In der vorigen Ausgabe des Augenoptikers wurde zum praktischen Fall darüber berichtet, dass Augenoptik A über zwei Augenoptikgeschäfte in der Großstadt verfügt. Bei dem einen handelt es sich um ein bereits seit einem viertel Jahrhundert bestehendes Geschäft, das getrost als Generalist mit Ausrichtung im „gehobenen Segment“ bezeichnet werden kann. Das zweite Geschäft wurde vor sechs Jahren im Rahmen einer neuen Passagengestaltung in der Großstadt installiert. Vom Flächenangebot eher deutlich kleiner, jedoch von der Ausstrahlung sehr zukunftsgerichtet und verkaufsaktiv.

Aufgrund der sehr unterschiedlichen Herangehensweise bei der Befragung konnten differenzierte Ergebnisse an den jeweiligen Befragungsstandorten ermittelt werden, die für Augenoptik A ganz deutliche Handlungshinweise vermittelten.

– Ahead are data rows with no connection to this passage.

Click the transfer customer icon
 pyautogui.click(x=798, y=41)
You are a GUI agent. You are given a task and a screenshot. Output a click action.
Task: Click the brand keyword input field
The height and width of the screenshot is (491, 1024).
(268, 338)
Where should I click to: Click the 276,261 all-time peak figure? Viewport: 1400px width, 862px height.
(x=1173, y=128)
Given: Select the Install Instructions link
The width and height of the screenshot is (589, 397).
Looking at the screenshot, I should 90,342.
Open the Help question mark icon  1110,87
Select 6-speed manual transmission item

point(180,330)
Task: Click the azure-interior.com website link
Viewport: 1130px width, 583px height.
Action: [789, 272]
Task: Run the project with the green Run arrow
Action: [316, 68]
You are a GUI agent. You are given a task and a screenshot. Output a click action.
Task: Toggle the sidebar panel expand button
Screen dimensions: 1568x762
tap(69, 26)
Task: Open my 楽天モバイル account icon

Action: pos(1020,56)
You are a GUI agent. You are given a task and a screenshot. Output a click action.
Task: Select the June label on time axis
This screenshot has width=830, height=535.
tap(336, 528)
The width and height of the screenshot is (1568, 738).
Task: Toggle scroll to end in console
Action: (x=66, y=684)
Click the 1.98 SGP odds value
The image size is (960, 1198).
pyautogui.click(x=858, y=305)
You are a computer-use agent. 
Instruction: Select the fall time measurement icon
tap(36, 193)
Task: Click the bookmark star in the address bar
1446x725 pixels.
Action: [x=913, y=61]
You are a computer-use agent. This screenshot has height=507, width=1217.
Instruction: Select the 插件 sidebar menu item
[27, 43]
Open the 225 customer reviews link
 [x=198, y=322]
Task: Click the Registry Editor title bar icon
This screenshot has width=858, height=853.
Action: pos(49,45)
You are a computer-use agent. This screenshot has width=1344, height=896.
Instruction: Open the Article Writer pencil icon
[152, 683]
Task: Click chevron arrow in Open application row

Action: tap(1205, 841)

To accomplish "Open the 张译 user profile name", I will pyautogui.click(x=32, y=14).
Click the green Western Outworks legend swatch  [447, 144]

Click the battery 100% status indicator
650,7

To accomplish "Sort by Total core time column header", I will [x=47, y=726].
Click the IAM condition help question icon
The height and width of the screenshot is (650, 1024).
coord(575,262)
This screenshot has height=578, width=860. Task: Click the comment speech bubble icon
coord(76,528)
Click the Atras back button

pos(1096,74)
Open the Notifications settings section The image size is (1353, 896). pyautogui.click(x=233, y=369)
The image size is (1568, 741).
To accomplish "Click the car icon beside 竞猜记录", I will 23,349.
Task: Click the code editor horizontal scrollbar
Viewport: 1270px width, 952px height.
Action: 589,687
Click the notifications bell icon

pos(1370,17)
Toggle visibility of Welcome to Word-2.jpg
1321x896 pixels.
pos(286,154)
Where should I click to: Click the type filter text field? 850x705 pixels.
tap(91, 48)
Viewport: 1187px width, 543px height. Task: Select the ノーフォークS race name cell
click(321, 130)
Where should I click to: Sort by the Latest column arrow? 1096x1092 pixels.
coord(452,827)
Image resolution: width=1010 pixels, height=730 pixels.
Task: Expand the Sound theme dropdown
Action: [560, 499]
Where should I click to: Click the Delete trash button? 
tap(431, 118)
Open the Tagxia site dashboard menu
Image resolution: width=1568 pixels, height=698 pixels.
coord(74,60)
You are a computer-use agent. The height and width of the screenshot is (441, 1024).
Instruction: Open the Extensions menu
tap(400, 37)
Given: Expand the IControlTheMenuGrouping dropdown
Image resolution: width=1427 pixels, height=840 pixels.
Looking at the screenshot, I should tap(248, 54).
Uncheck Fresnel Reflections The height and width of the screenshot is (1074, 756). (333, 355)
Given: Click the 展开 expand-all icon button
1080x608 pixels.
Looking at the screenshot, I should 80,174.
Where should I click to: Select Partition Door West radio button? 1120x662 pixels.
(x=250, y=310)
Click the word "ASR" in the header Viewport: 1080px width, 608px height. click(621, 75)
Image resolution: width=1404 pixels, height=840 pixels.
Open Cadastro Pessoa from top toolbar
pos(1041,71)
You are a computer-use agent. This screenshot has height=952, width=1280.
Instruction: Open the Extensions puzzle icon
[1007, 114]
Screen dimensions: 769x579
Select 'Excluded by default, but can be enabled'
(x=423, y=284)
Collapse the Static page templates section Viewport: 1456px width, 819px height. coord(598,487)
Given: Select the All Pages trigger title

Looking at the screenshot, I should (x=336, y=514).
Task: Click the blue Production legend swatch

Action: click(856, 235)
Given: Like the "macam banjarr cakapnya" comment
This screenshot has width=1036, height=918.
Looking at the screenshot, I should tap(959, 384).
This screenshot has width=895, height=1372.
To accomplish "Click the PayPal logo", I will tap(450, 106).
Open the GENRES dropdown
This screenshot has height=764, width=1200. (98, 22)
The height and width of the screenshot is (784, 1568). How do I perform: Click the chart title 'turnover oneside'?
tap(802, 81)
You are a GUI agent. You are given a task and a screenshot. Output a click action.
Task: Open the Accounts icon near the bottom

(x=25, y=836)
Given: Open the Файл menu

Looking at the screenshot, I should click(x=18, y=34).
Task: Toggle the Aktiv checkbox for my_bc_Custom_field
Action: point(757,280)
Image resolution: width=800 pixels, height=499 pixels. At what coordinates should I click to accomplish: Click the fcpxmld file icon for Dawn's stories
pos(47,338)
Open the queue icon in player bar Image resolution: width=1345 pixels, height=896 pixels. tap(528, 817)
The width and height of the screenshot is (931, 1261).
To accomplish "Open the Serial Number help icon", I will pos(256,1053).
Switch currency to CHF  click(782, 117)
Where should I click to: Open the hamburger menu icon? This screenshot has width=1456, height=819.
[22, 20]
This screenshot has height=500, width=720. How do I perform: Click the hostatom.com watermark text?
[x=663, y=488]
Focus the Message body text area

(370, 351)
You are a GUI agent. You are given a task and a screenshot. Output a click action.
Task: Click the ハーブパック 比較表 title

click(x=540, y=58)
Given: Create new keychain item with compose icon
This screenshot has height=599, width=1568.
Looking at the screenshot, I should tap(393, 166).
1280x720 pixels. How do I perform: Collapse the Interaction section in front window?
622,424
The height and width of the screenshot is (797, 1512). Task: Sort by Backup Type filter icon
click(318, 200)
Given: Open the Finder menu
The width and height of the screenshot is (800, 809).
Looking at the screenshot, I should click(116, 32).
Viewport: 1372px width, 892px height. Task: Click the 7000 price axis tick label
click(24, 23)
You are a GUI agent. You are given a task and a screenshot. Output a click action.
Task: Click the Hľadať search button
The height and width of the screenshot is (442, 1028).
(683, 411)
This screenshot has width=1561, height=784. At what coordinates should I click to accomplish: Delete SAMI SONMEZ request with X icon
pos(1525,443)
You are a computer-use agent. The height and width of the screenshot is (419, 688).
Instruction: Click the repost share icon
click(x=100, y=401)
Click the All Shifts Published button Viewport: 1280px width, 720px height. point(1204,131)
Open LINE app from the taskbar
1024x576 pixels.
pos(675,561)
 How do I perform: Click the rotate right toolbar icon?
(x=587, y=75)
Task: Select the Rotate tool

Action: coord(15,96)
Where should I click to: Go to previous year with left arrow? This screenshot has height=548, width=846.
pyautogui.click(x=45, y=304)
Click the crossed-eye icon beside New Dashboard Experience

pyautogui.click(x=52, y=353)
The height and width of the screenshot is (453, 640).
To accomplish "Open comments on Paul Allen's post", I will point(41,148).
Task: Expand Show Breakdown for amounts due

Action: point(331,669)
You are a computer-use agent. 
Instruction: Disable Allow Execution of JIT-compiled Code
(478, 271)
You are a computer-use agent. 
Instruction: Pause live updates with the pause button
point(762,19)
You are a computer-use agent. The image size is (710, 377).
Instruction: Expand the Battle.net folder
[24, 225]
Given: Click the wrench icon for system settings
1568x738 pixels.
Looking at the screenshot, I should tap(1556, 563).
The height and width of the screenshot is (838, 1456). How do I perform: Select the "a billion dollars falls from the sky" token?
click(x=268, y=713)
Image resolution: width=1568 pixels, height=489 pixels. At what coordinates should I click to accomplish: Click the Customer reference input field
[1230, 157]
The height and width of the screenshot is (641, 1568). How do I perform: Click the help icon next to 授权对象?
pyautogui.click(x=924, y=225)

Bereits in den ersten Befragungsergebnissen wird deutlich, dass die Frage, die über dieser Serie steht „Ticken Großstadt – Uhren anders?“ klar mit ja beantwortet werden muss. Denn sowohl im Hinblick auf die ermittelten Bekanntheitsgrade der Augenoptikgeschäfte – und damit der Brillenorientierung einher gehend – zeigen sich darüber hinaus beim Brillenkäuferanteil die bekannten Unterschiede zu ländlichen Strukturen bzw. zu Klein- und Mittelstädten. Gerade das vielfältige und differenzierte Bemühen um den Kunden zeigt ganz deutlich, dass es durchaus gelingt, den Brillenkäuferanteil positiv zu beeinflussen.
„Weiße Flecken“
Darüber hinaus brachte die Untersuchung auch zu Tage, dass es im Einzugsbereich der Großstadt durchaus noch den einen oder anderen interessanten „Weißen Flecken“ in der Versorgung mit Brillen gibt. So konnte festgestellt werden, dass die Brillenkäuferanteile in den Regionen 7 und 8 (Vergleiche hierzu der Augenoptiker 9–06) mit jeweils 50,0 Prozent außerordentlich niedrig liegt. Diese Information führt bei Augenoptik A zu der Überlegung, in diesen Regionen sorgfältig zu untersuchen, ob genügend Potenzial besteht, ein zusätzliches Augenoptikgeschäft zu eröffnen. Denn in diesem Zusammenhang taucht selbstverständlich immer die Frage auf, ob man sich mit einem zusätzlichen Geschäft selbst Konkurrenz macht und lediglich Umsätze verlagert, oder aber ob wirklich Neues hinzukommt.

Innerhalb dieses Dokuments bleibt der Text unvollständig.